Saturday, October 10, 2015

"Feed The Birds" - Mary Poppins & The Synod On The Family

I just love the song "Feed The Birds", a beautiful little paean to compassion from the movie Mary Poppins:

All around the Cathedral the Saints and Apostles
Look down as she sells her wares
Although you can't see it, you know that they're smiling
Each time someone shows that he cares

It's evident, I think, that it's compassion for the "little old bird woman" herself, and not merely for the birds, that brings joy to the Saints and Apostles.
     Below I also provide a few thoughts on why the Bishops gathered in the Synod on the Family would do well to watch Mary Poppins before they do anything else.




     I think it could only help if the bishops assembled in Rome for the Synod on the Family took a couple hours off to watch the movie Mary Poppins.  Since they seem interested in talking about everything but "The Family", taking a little film break can't hurt, but more than that, they need to see this movie.
     I say this, by the way, as someone who is decidedly not a Disney fan.  My children saw few Disney movies growing up, none more than once, except this one.  Sure, it has it's flaws (not the least of which is Dick Van Dyke's atrocious attempt at a cockney accent), and it's share of Disney goofiness, but there's something beautiful about it.  At the beginning, the family is falling apart, and moving in opposite directions: the father, Mr.

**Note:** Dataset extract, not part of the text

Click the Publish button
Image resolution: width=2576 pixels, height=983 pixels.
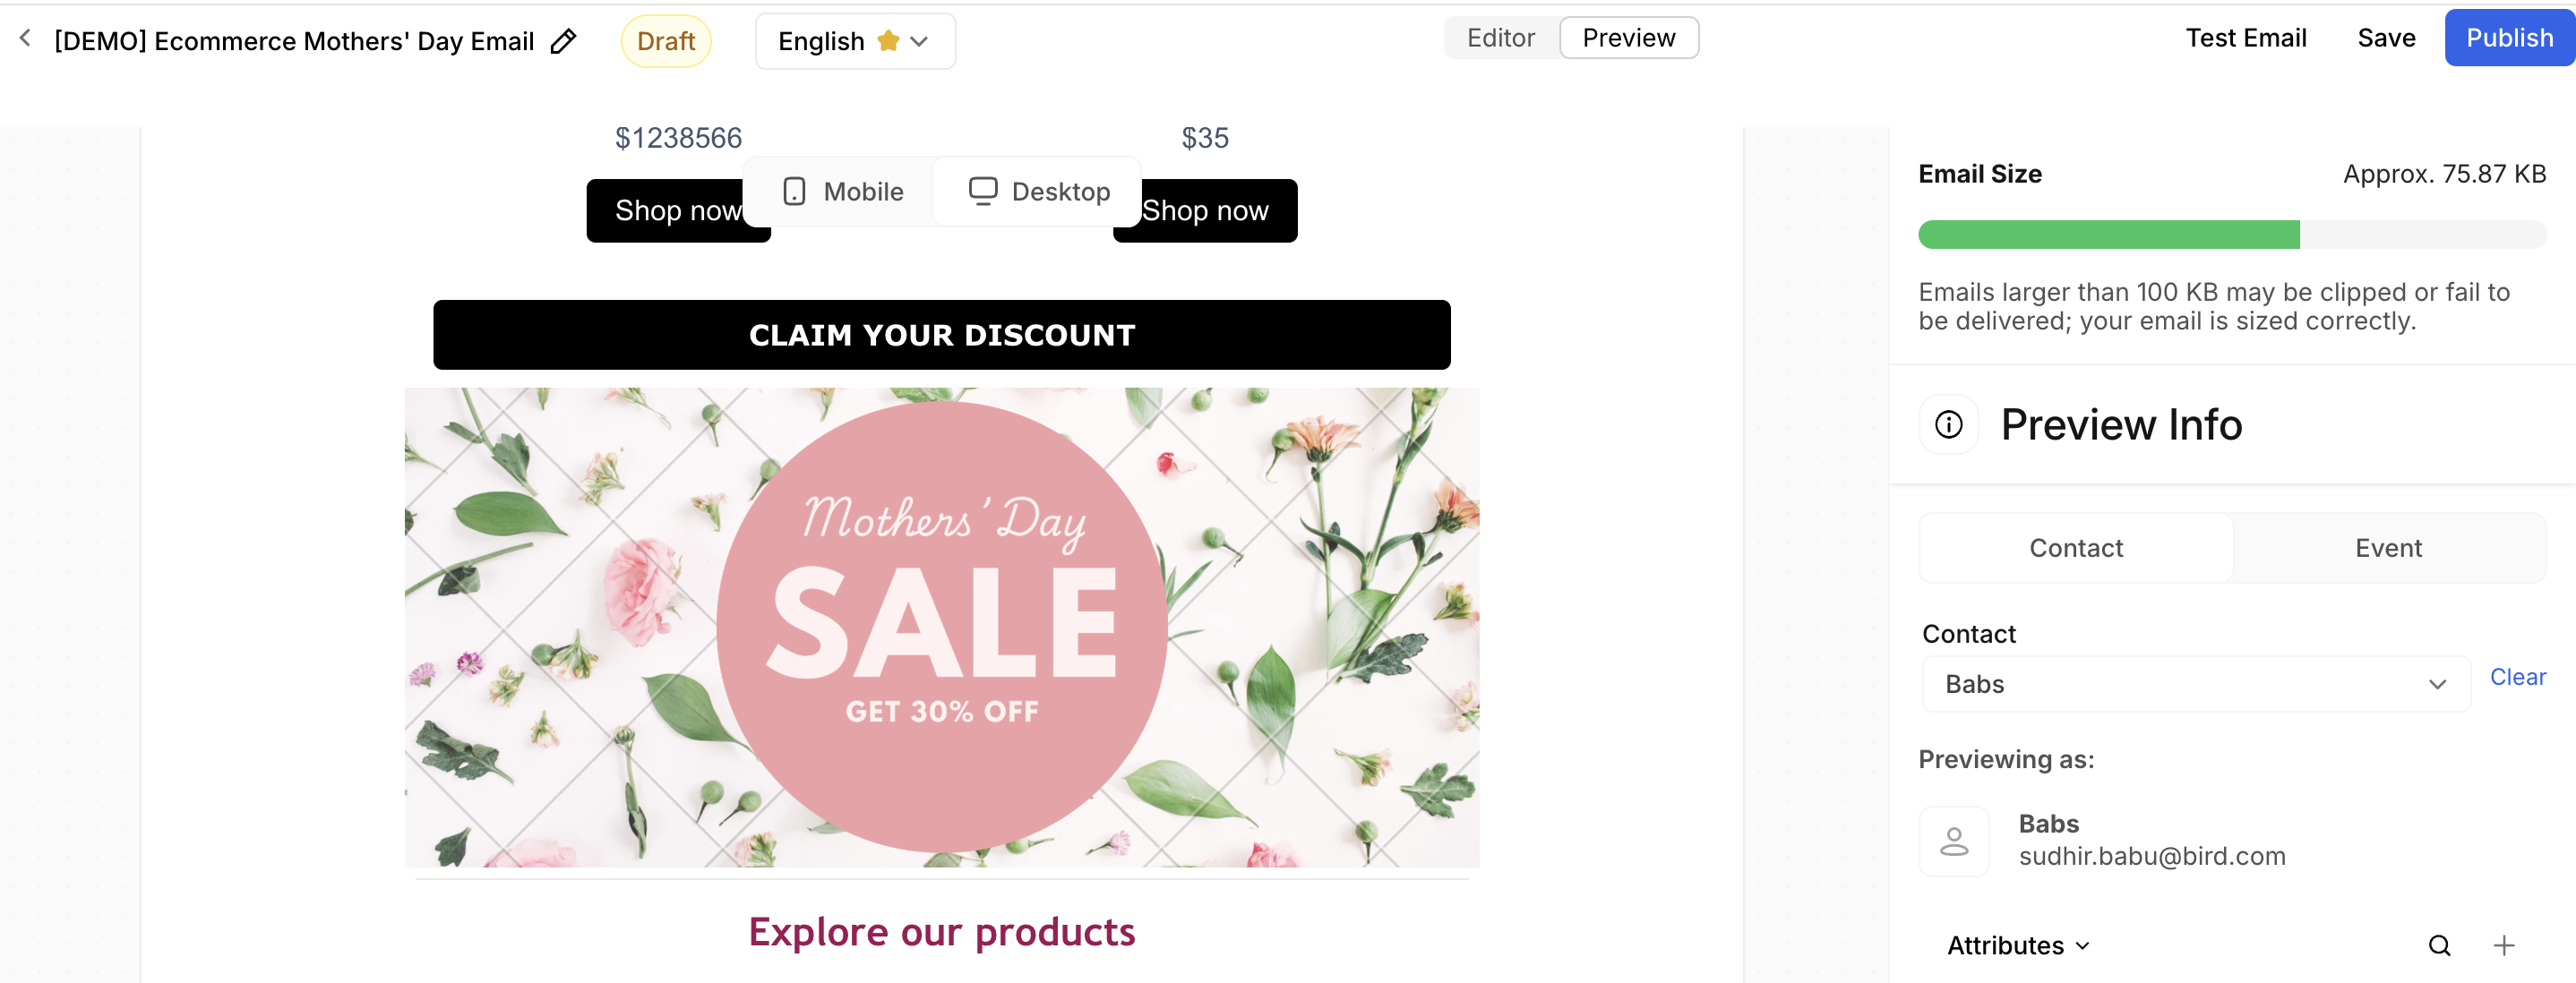click(x=2508, y=38)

Banks, is so caught up in his career that barely notices his surroundings, including his wife and children; Mrs. Banks devotes most of her attention to political advocacy, and the neglected children, Jane and Michael, respond by running wild and tormenting the governesses to whom the parents leave the task of "molding" their "breed".  That is, until Mary Poppins becomes their new governess.


Jane Darwell as the bird woman in Mary Poppins
     Much of the fun in the film comes the magical adventures the children experience in the company of Mary Poppins: jumping into sidewalk drawings, visiting a house where laughing causes them to float up to the ceiling (and where they can only come back to earth by thinking sad thoughts), flying up through the chimney and dancing on the London rooftops, and so on.  The most magical thing Mary Poppins does, however, is to bring the divided family back together . . . and then take herself out of the picture, sacrificing her own feelings so she won't come between them.  The movie ends with Parents and Children united in love, and Mary Poppins, the catalyst, quietly moving on to her next assignment.
     It certainly couldn't hurt the Synod Fathers to take a little break from their deliberations, where, if we can trust the news reports, they seem to be paying little attention to anything that could reunite the family.  After the film, they might want to take a look at the Book of Malachi, whose closing verse starts with the same theme we see at the end of Mary Poppins :

And he will turn the hearts of fathers to their children and the hearts of children to their fathers (Malachi 4:6)

But that's not the end; the second half of the verse, the final words in the Old Testament, leave us with a warning:

lest I come and smite the land with a curse.

Let us please pray that the Lord grant our shepherds the wisdom to heed His Word.